If the Android OS makes it way to laptops, then the most pertinent question is that what kind of hardware it will bring along with it. Simply put, this question has been asked and even answered countless number of times by various third-party organizations. But in the case of A10, it is offered with a Quad-core Cortex-A9 RK3188 1.6GHz processor. Motorola had launched a keyboard dock for the very first Atrix Smartphone. However, the response was anything but phenomenal. On the same plane, ASUS tasted a little success with its Transformer tablets. Though these tablets did decent numbers in the market, it is not yet confirmed whether equal number of buyers had purchased the keyboard dock. Some other companies, including Lenevo, have exhibited several prototypes but they have not yet taken the plunge to introduce them in major markets like North America.
It is a well-known fact that Google does not manufacture many of its own products. This is why most products seen in the recent past are hinting at what we would like to see if Google started developing and marketing its own Android laptop. This would also apply, obviously, even if Google is not releasing in-house developed, branded notebook or laptop and rather, only creates an Android version specifically for desktops or laptops.
What this means is that from the hardware viewpoint, any conjectural Android laptop would be certainly not so exciting and can be plainly termed as boring. For such a theoretical laptop based on Android OS, one can expect a display screen of 10 to 12 inches, a rock solid –state drive, standard processor chipset and other similar specs. The company might also be aiming this device at the top end market. Even then, the core of such a device would not be strikingly different from the devices that are currently sold in the market. The Lenovo A10 is offered with 10.1-inch HD 1366 x 768 resolution.
Refurbishing the interface
Several industry experts have already tested several mini-PCs based on Android OS as a substitute for standard desktops. Though they stated that the overall experience was decently good, the fact remains that an operating system that is specifically designed for desktops is anytime better that one which was originally designed for Smartphones and later tablets. Such devices running on Android OS can only be considered a feasible option owing to their low prices.
However, a theoretical Android laptop would not be sold for a price less than 60 USD. Probably, it would have a price tag of 300 USD for the lower-end laptops and the price could be higher based on the specific equipment. No matter what selling price it flaunts, there is always a reasonable price that would provide good value for the laptop. If the company decides to merely port Android OS with a few tweaks, then it would virtually of no use for the laptop.

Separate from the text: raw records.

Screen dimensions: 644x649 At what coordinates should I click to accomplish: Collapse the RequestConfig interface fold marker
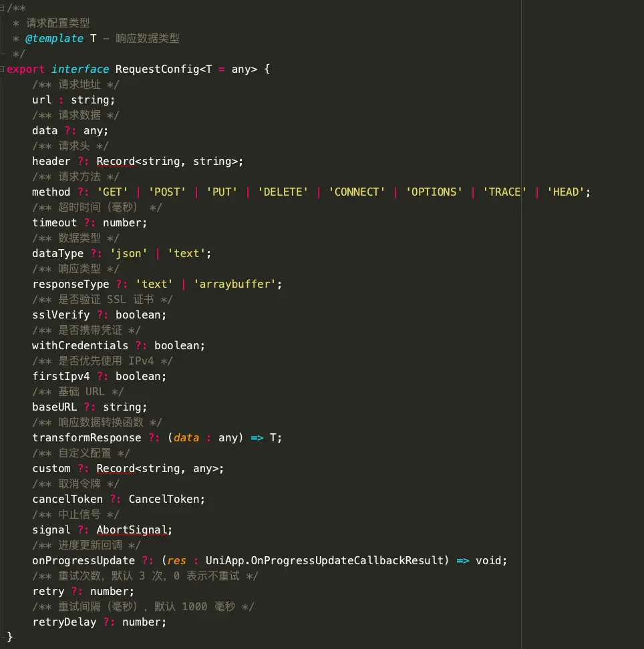click(3, 69)
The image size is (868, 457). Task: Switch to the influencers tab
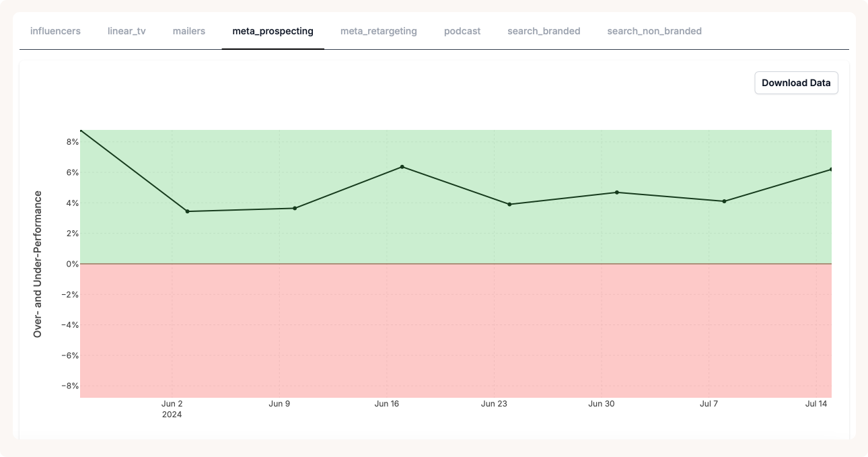[55, 31]
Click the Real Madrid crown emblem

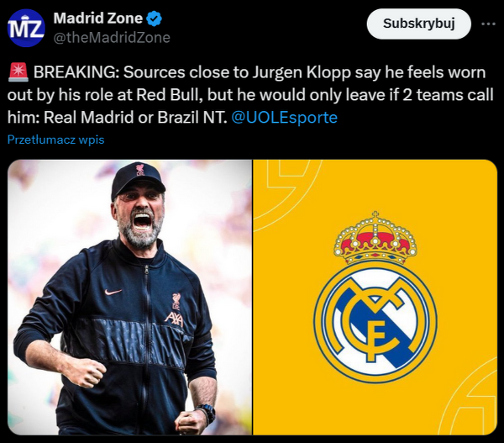point(375,239)
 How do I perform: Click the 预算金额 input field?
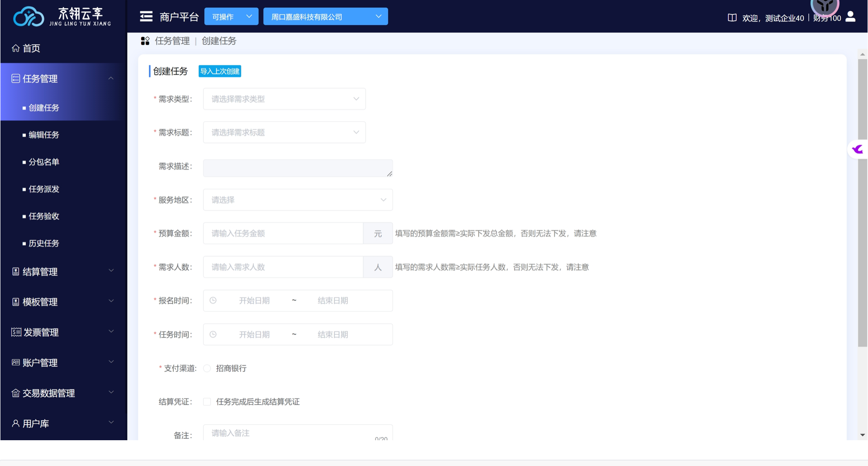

If the company wants to come up with a workable substitute to the OS X and the Windows, then it has to revise the complete interface of the OS. Firstly, they will have to focus on multi-tasking and ensure that it works smoothly with a mouse. Another important thing, the home-screen of the OS should function smoothly when viewed in a landscape mode. Also, the company might have to introduce a competent taskbar or a dock. Windows is missing in Android. Thus, the company would also have to introduce Windows apart from resize and snap functionality.
However, Google cannot ignore the fact that any alterations that it carries out to make Android OS viable for laptops can hurt its line of smartphones. To fix this, the company might consider splitting Android OS into various versions. However, it has already tested this option with the HoneyComb. HoneyComb was specifically created keeping the tablets in mind. However, this resulted in a devastation of sorts, albeit on a very small scale. A majority of the developers did not see any genuine reason for developing HoneyComb, whose popularity was stunted owing to Android 2.x. This left the early tablets running on Android OS with only handful exclusive apps which they could run.
Google might as well consider developing an operating system that seamlessly functions across all its devices. However, it is very difficult to implement. To scatter the Android OS between the multitude of smartphones as well as tablets has already created many challenging situations for the developers at Android. To add laptops to the list of Android OS devices could be seen as absurd, if not completely unfeasible. Needless to say, it is hypothetically possible to develop a scalable OS functioning on any device. However, no other OS manufacturer has tried this or has come even close to it.
Even if Google is able to develop a perfect OS for laptops, smartphones and tablets, this does not mean the apps are going to be perfect. Android developers face similar challenges as those faced by Microsoft, Google or Apple developers when they have to design a new interface for the OS software and when resources are limited, the task becomes even more uphill.